We determined seasonal classifications (season) based on ungulate parturition dates at each site, which occur in late May and early June for ungulates, including deer and elk across California, Wyoming, Washington, and Colorado (Hines and Lemos 1979; Bowyer 1991; Smith 1994; Whittaker and Lindzey 1999; Peterson et al. 2017), and November and December in Patagonia (Gonzalez et al. 2006; Corti et al. 2010). For northern sites, we defined summer as the 3 months from May 15 until August 15, and then Autumn, Winter, and Spring as the 3-month intervals following summer. In Patagonia, we defined summer as the 3-month interval from November 15 until February 15, and then Autumn, Winter and Spring following at 3-month intervals.
We categorized the largest prey available to each puma in its home range (max prey) using a categorical variable that was based on prey weight (3 values: deer, guanaco, elk). We classified puma age (months) using gum line recession measured at captures, following Laundré (2000), or by birthdate for pumas for which we knew this information. We estimated puma age at the time of each kill by adding an individual’s age at capture to the number of days since said capture before the kill was made. We log-transformed age at the time of the kill for analyses. We determined puma sex (M or F) at the capture event.
We used Generalized Linear Models (GLMs) with a log-link function and gamma distribution for hypothesis testing. In our gamma regression analyses, we used prey weight (in kg) as the response variable. To estimate prey weight for each prey item that pumas consumed at a site, we excluded prey with neither discernible age nor sex characteristics. We assigned prey with identifiable age characteristics but no discernible sex the median species-specific weight for males and females within that age class.

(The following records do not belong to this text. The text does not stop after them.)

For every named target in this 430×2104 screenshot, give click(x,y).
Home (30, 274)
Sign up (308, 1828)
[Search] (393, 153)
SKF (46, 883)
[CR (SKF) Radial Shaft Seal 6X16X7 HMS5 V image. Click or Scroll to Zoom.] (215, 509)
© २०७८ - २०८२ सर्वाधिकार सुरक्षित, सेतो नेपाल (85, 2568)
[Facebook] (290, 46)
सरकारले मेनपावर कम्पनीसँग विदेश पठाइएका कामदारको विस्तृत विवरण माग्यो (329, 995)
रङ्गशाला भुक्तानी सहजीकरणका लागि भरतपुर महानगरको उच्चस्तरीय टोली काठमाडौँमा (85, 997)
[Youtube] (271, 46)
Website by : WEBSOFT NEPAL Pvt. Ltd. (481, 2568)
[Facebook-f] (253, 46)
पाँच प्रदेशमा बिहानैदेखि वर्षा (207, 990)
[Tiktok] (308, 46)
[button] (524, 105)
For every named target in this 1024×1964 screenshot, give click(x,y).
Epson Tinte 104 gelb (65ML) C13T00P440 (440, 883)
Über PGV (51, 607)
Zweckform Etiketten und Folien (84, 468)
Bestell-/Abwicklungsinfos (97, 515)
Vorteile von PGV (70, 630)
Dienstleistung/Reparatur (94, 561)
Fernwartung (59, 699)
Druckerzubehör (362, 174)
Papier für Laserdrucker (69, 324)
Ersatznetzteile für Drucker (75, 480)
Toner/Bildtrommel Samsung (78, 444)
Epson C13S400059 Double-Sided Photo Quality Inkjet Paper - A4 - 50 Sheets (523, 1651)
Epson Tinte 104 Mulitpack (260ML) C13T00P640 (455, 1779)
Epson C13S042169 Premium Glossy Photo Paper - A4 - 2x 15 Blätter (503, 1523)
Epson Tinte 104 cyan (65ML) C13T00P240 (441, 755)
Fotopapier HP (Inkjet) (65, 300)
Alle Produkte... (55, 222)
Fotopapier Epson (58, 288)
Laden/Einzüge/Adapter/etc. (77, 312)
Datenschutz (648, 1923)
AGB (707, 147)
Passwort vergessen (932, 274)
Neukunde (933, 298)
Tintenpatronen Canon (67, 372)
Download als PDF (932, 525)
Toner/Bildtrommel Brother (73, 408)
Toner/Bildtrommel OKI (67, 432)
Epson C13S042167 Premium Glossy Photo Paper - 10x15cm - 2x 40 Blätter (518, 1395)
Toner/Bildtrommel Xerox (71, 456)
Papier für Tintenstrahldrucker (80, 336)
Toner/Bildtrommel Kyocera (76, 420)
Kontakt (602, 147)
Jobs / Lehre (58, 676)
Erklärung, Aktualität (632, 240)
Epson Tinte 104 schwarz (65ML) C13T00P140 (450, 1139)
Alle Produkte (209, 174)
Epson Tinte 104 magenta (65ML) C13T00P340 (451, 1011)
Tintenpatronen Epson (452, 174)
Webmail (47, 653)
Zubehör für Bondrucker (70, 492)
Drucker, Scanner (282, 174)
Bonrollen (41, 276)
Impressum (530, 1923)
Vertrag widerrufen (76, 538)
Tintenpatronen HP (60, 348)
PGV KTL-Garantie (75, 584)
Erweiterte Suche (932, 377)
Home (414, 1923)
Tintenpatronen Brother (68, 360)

We excluded kill sites with no corresponding date for the kill from this analysis.
We included a random effect for puma (ID) to avoid pseudoreplication and biases introduced by sampling one puma more than another. We used Variance Inflation Factors (VIF) to assess multicollinearity amongst covariates. Amongst correlated covariates, we considered any VIF scores >2 to have large impacts, with VIF >5 considered highly correlated and VIF >10 considered a severe correlation (Graham 2003). We fit all 10 models using the ‘lme4’ package (Bates et al. 2015) in R. We ranked models using Akaike’s Information Criterion corrected for small sample size (AICc). We considered any model within ∆AICc <2 of the lowest AICc model as top models (Burnham and Anderson 2002).
We conducted post-hoc ANOVA tests to determine whether pumas selected different prey sizes at different sites. When a significant p-value was generated, we assumed at least two sites had significant differences. To investigate this further, we ran a Tukey HSD test for site comparisons.
Finally, we calculated mean prey size for pumas as compared to mean puma weights, to test the assumption that mean prey size would be 1.45 times larger than mean puma weight, following Carbone et al. (1999) optimal prey size estimates.